**SOURCE EXCERPT**
Q.4 A Physics teacher stands on a freely rotating platform. He holds a dumbbell in each hand of his outstretched arms while a student gives him a push until his angular velocity reaches 1.5 rad/sec. When the freely spinning teacher pulls his hands in closed to his body, his angular velocity increases to 5.0 rad/sec. What is the ratio of final K.E. to initial K.E.?

Ans: 3.33

 Q.5 A playground merry-go-round with a radius of 2.0 m has a moment of inertia of 250 kgm² and is rotating at 10rev/min. A 25 kg child jumps onto the edge of the merry-go-round. What is the new angular speed of the merry-go-round?

**SOURCE MATERIAL**
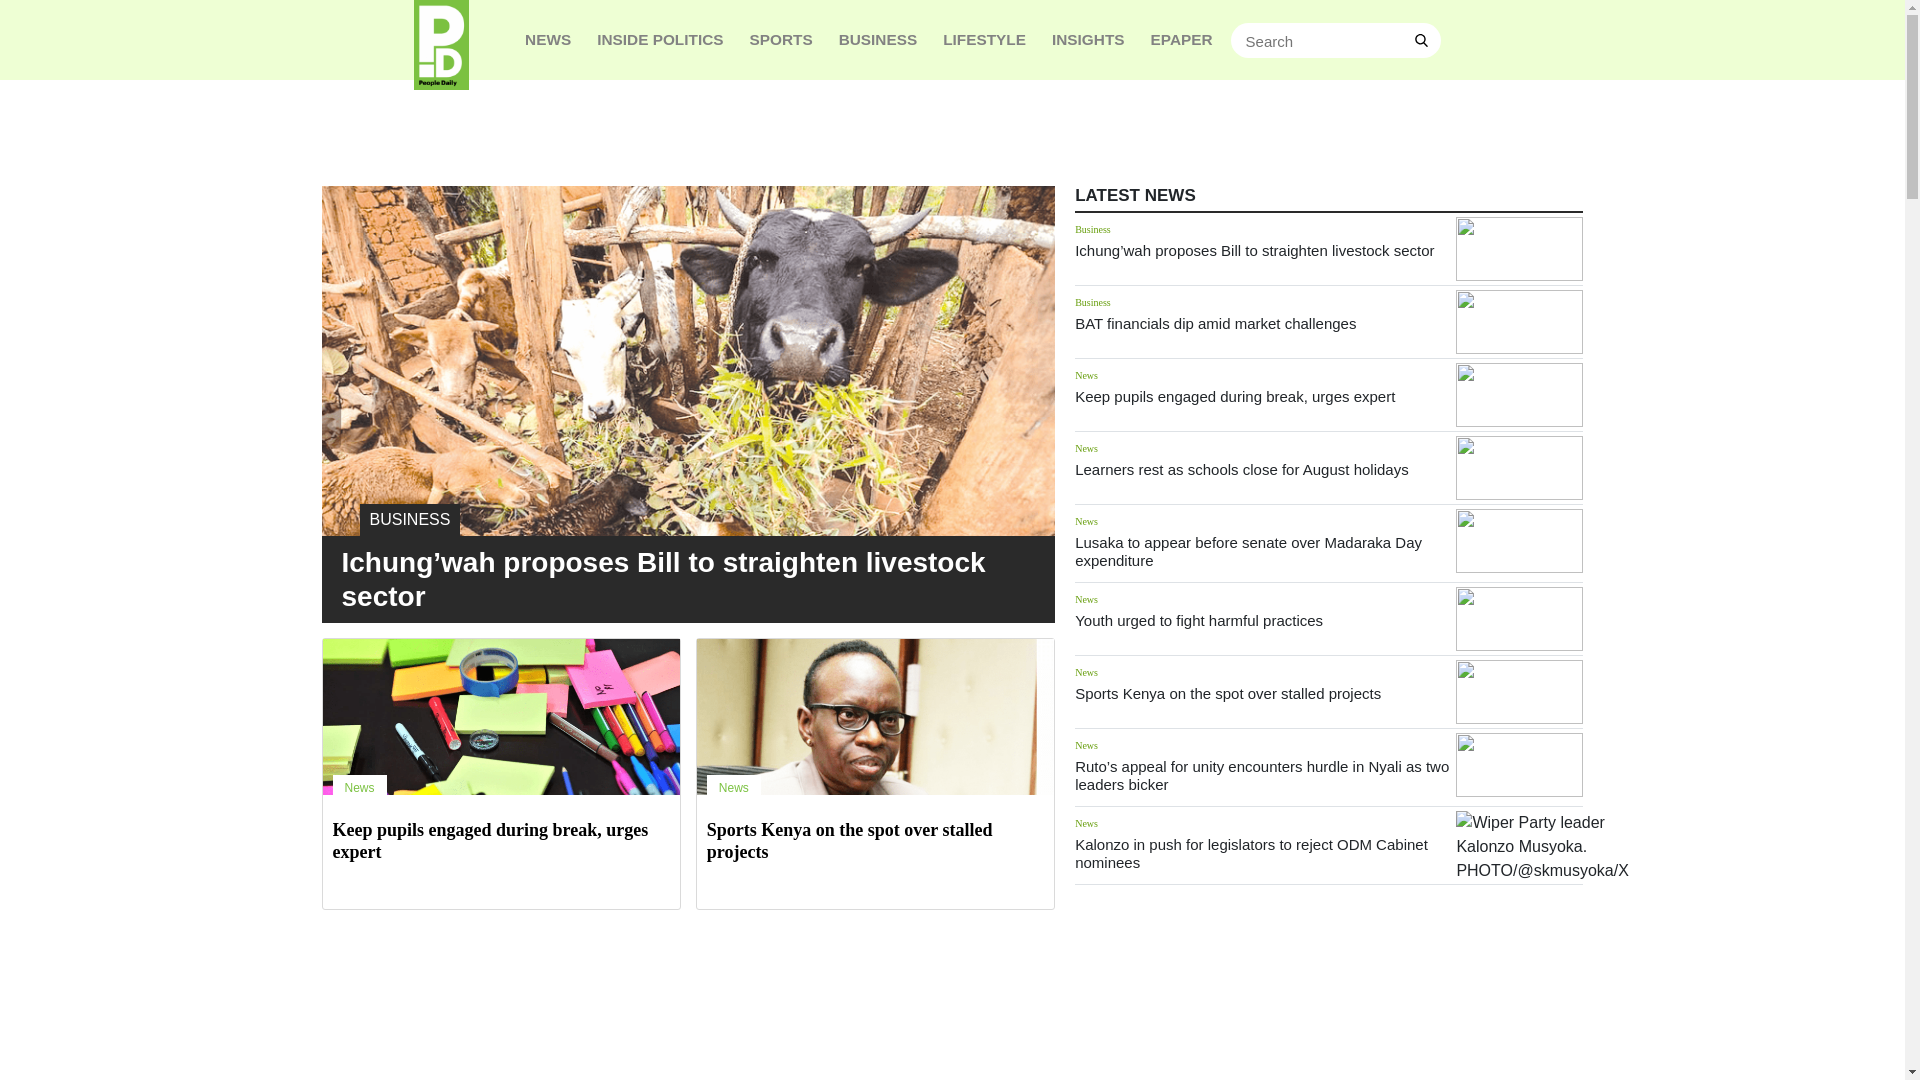 This screenshot has width=1920, height=1080. Describe the element at coordinates (1248, 551) in the screenshot. I see `Lusaka to appear before senate over Madaraka Day expenditure` at that location.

**EXERCISE**
In the physics problems excerpt, what moment of inertia does the playground merry-go-round have?

**THE REPLY**
250 kgm²